Records on finding elements on screens:
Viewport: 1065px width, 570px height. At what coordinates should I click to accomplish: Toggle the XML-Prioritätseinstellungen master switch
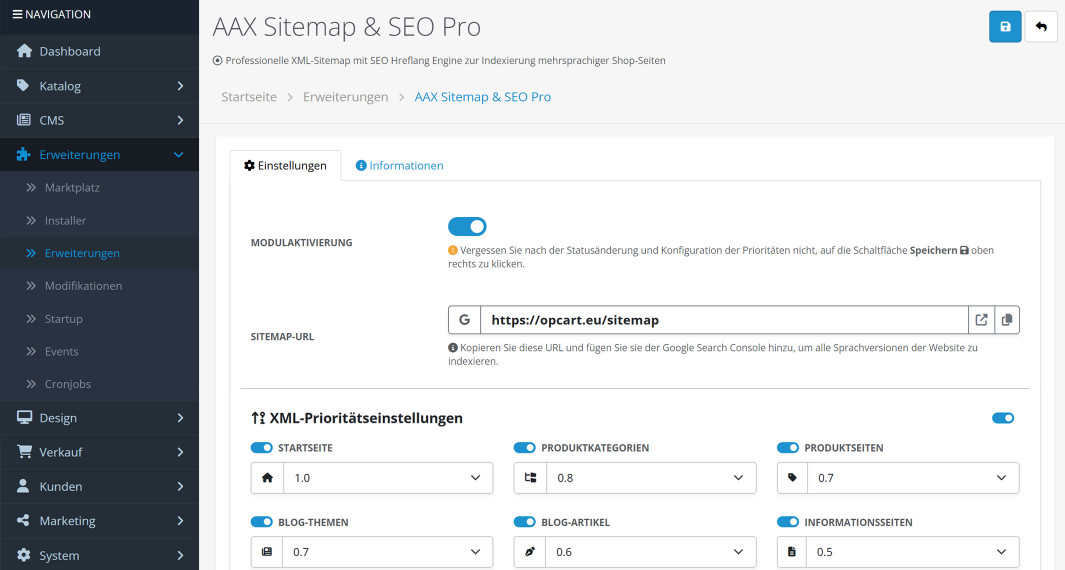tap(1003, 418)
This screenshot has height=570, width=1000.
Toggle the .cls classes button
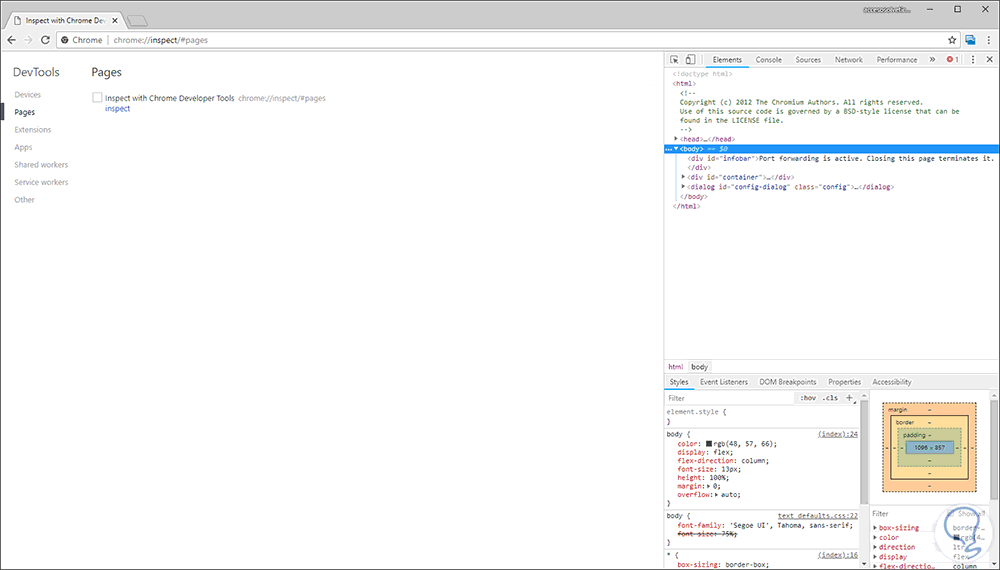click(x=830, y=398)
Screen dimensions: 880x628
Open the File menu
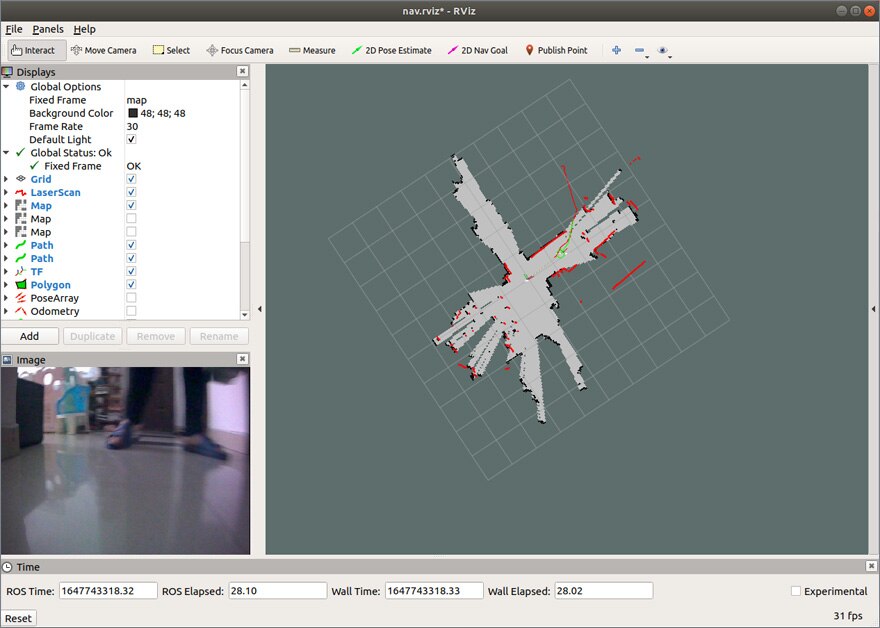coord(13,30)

▸ Requirement
Filter the material above down to the lines that contain the string "Toggle", and copy each such line in full.

▸ The reply
Viewport: 1065px width, 570px height. At what coordinates should I click to accomplish: Toggle the XML-Prioritätseinstellungen master switch
Toggle the .cls classes button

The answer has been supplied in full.